Depending on how well you know the movie you’ll be able to recognise some subtle and some more obvious differences. But most significantly was the different music cues. Vangelis’s sublime score is used more sparingly in the workprint, which creates a more sombre mood. Sound effect-driven cues are more frequent than music. During the famous love scene there is an entirely alternate piece of Vangelis music which shifts the tone of the scene and makes it less melodramatic.
When Deckard enters the Bradbury building in the movie’s last quarter to confront Roy Batty the Vangelis music is no longer used (most likely Vangelis was still composing and had yet delivered), instead what is used sounds like stock Hollywood thriller music utilising an string orchestra. It pales against Vangelis’s electronic score something chronic, especially during Batty’s “tears in rain” speech, but it’s curious to watch the action set to a different soundscape and to realise a) just how important musical style is and b) just how amazing the Vangelis score is.
Then while a battered and exhausted Deckard lies in a crumpled heap on the rooftop, after Roy Batty has saved his life, Harrison Ford delivers a short voiceover: “I watched him die all night. It was a long, slow thing and he fought it all the way. He never whimpered and he never quit. He took all the time he had as though he loved life very much. Every second of it...even the pain. Then, he was dead.”

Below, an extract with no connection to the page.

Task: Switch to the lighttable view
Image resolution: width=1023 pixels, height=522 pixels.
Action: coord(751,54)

Overall the use of less music and the darker picture quality adds a spare beauty to the film; the inherent loneliness is accentuated, the melancholic tone is heightened, the oneiric quality is intensified. It’s an accidental gem that glitters like c-beams in the dark near the Tannhauser gate …

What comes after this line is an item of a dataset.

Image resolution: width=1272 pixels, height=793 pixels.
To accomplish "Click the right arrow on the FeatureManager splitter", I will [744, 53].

I have yet to watch the making of documentary or the featurettes (there’s a lot), but the 45-minute deleted/alternate scenes montage is an utter delight for Blade Runner enthusiasts. It’s like watching a condensed alternate Blade Runner movie, or to be precise, an extended trailer to an alternate feature version. Notable scenes include Deckard’s two visits to Holden hospitalised in an “iron lung” (the second one Holden bags out Deckard for sticking his dick in a replicant saying “You fucked a washing machine and now you’ve switched it off”), Bryant (M. Emmet Walsh) and Gaff (Edward James Olmos) watch surveillance of this second visit and make comments including a brilliant line from Gaff, “I spit on metaphysics”, plus more of Rachael (Sean Young) at Deckard’s apartment including the famous shot of her seated, head turned and legs splayed which featured in publicity stills but wasn’t in the final cut. There's a more erotic edge in the scene where Deckard steals a kiss from Rachael; his hands riding her dress up her thighs, then pulling her top down. There’s also two alternate endings using the incongruous footage of Deckard and Rachael driving out of the city along lush mountain roads talking about love and acceptance.

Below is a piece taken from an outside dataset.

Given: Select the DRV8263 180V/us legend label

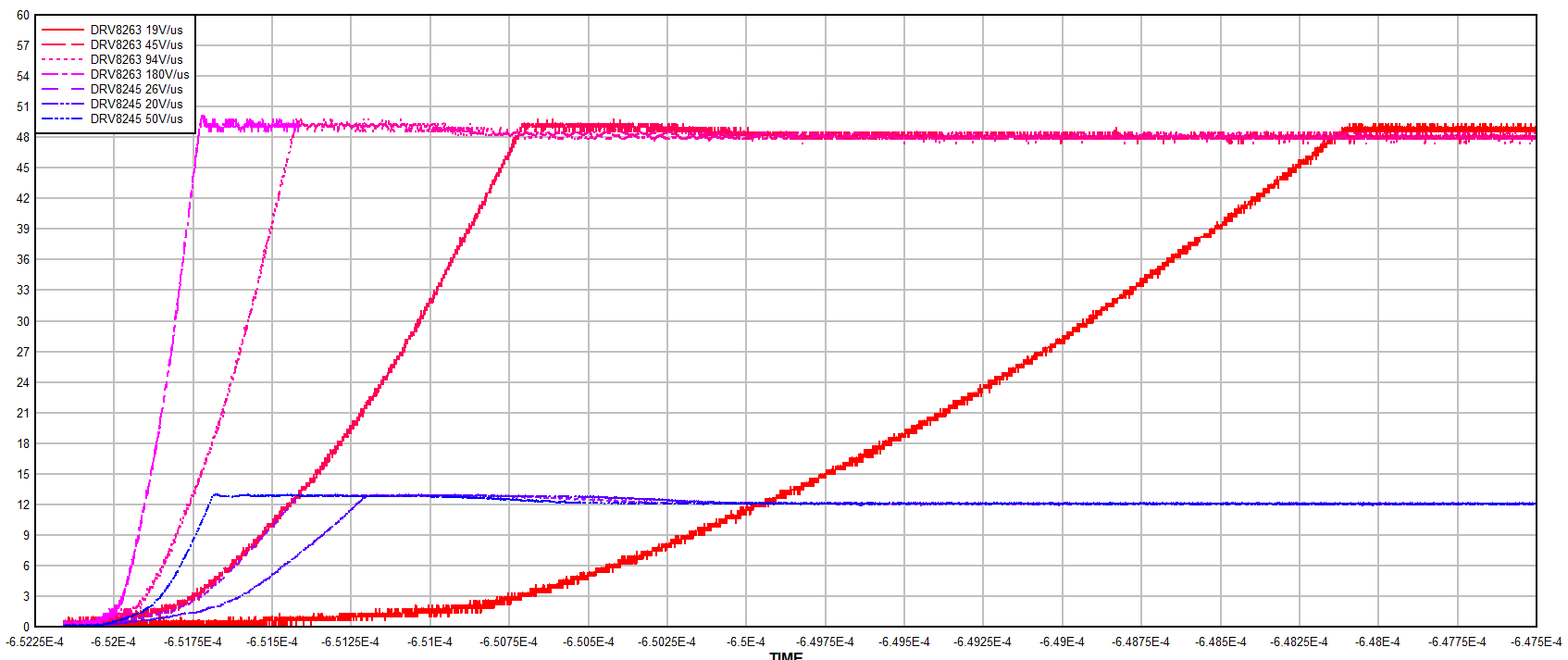Looking at the screenshot, I should [x=139, y=74].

I could go on and on talking about this movie ... Blade Runner ages like a fine whiskey and will continue to age beautifully, its palette and acquired taste becoming richer and more smokey as other sf films try in vain to emulate its transcendent visual and musical mood and tone. As much as I love Star Wars, respect 2001: A Space Odyssey, admire Solaris, marvel at Metropolis, and enjoy The Terminator … with Alien and Blade Runner Ridley Scott made the two greatest science fiction movies of all-time.